Woodlane Advisory Updated March 2026 14 min read

Greenwashing enforcement is accelerating. In 2024 and 2025, fashion brands paid a combined €41.9 million in greenwashing penalties across Europe. From September 2026, the EU's Empowering Consumers for the Green Transition Directive will ban generic environmental claims outright, with fines of up to 4% of annual turnover. This guide explains how to communicate your sustainability work in a way that is specific, defensible, and actually builds trust with customers and partners.

The instinct for many brands right now is to stop talking about sustainability entirely. This is a mistake. The risk is not in communicating. The risk is in communicating vaguely. Brands that go silent (a practice sometimes called "greenhushing") lose the commercial advantage that comes from legitimate sustainability efforts, and they also miss the opportunity to differentiate themselves from competitors who are saying nothing because they have nothing to say.

The brands that will win are the ones that say less but say it precisely, with evidence behind every claim.

What Counts as Greenwashing?

Greenwashing is not limited to outright lies. Most greenwashing cases involve claims that are technically true but misleading in context, or claims that are too vague to be verified. Regulators in the EU, UK, and US are now treating the following as actionable greenwashing:

Generic environmental claims without qualification. Terms like "sustainable," "eco-friendly," "green," "conscious," or "earth-friendly" used without specific, verifiable evidence. The EU's Green Transition Directive will explicitly ban these from September 2026 unless the brand can demonstrate recognised excellent environmental performance.

Carbon neutral or climate neutral claims based on offsetting. Claiming a product is "carbon neutral" because you purchased carbon credits will be banned in the EU from September 2026. German courts have already been striking down "klimaneutral" claims since 2024, ruling that the term is inherently ambiguous and misleads consumers.

Highlighting one positive attribute while ignoring the full picture. Promoting a "recycled polyester" collection while the rest of your product line uses conventional synthetics with no sustainability strategy. This is sometimes called "cherry-picking" and regulators are increasingly treating it as misleading.
_ _ _ _
WHAT YOU NEED TO DO
A) In the guide, what combined amount did fashion brands pay in greenwashing penalties across Europe in 2024 and 2025?
B) Write out everything in the guide from "Greenwashing enforcement is" down to "customers and partners.", swapping "customers" for "buyers".
The entries that follow have no connection to the guide.

MATERIAL SHOWN
_ _ _ _
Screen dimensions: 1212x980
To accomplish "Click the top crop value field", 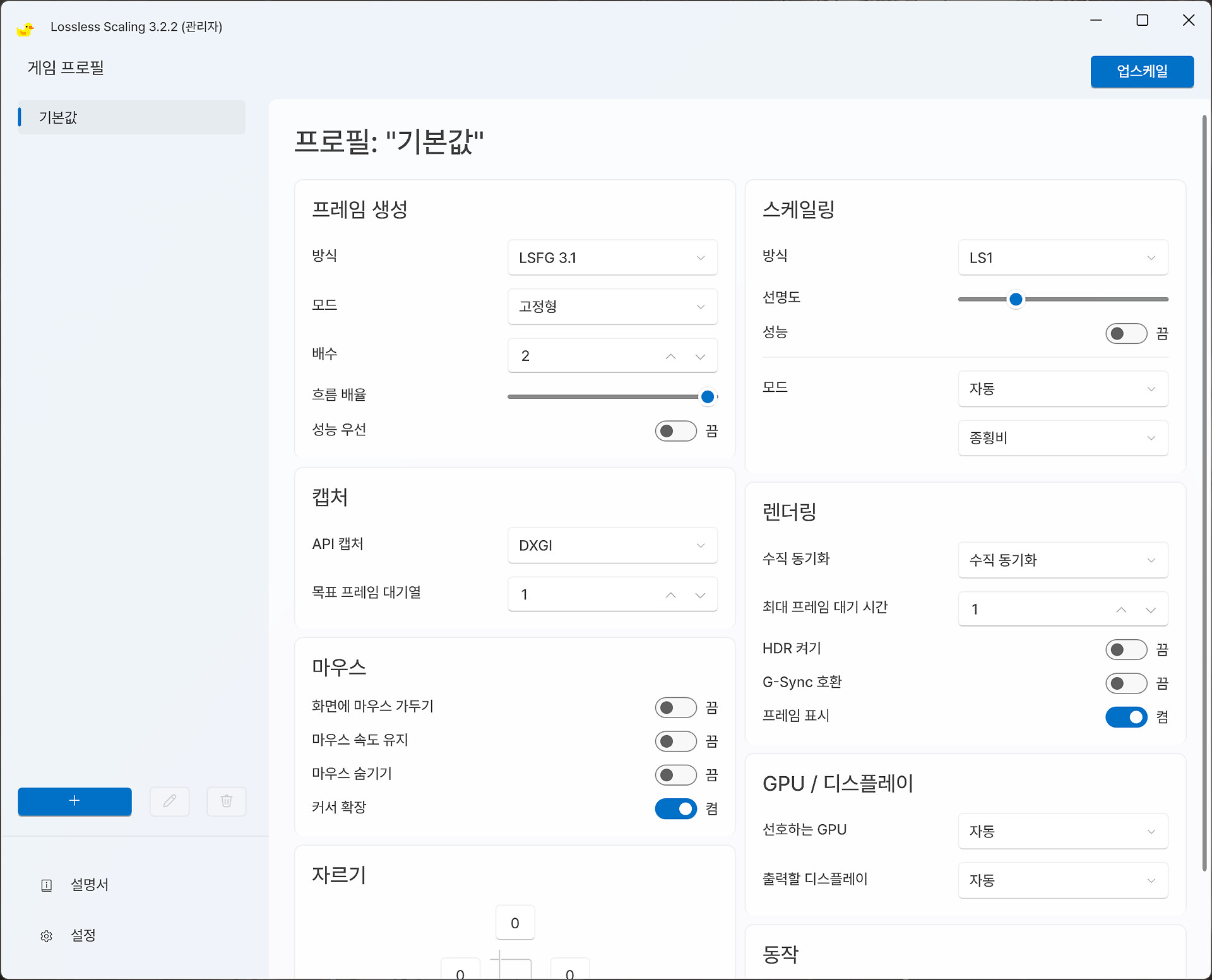I will click(514, 923).
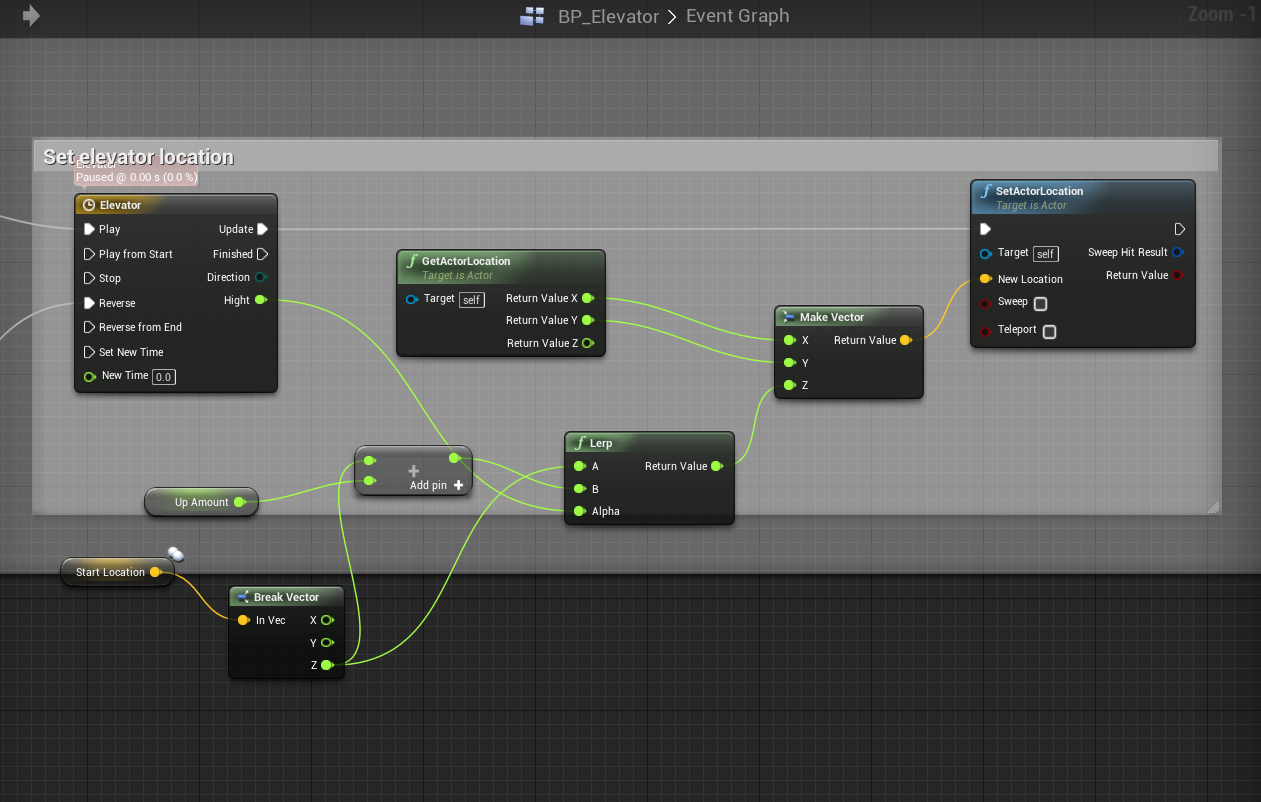Click the comment box resize handle
The image size is (1261, 802).
[1213, 507]
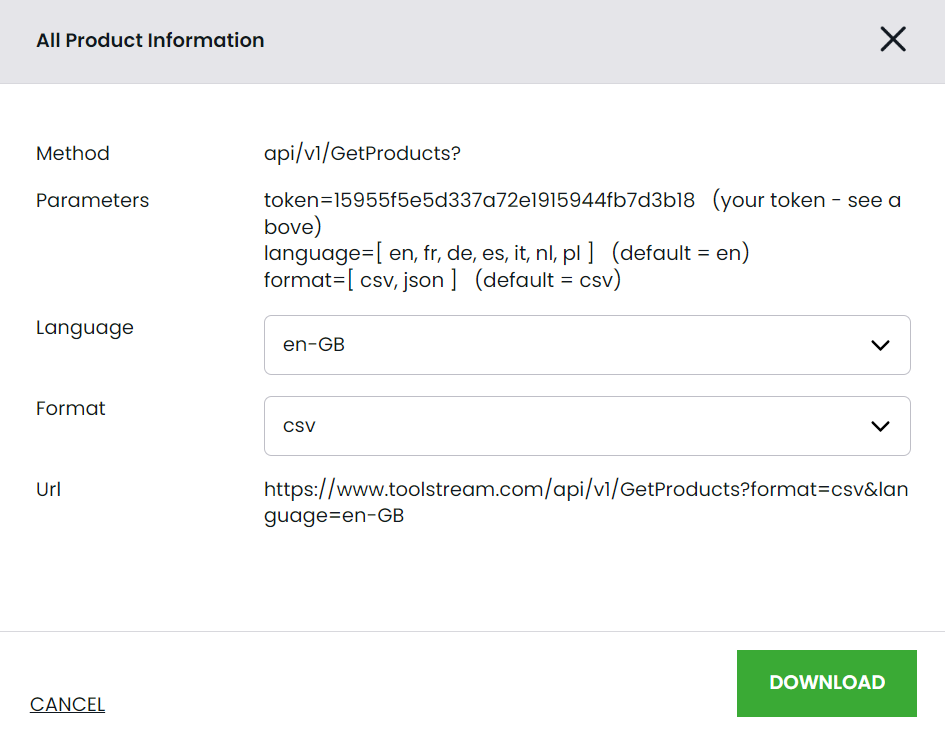Click the Language row label
Image resolution: width=945 pixels, height=745 pixels.
click(x=84, y=327)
_ _ _ _
RESPONSES IN ORDER
A) €41.9 million

B)
Greenwashing enforcement is accelerating. In 2024 and 2025, fashion brands paid a combined €41.9 million in greenwashing penalties across Europe. From September 2026, the EU's Empowering Consumers for the Green Transition Directive will ban generic environmental claims outright, with fines of up to 4% of annual turnover. This guide explains how to communicate your sustainability work in a way that is specific, defensible, and actually builds trust with buyers and partners.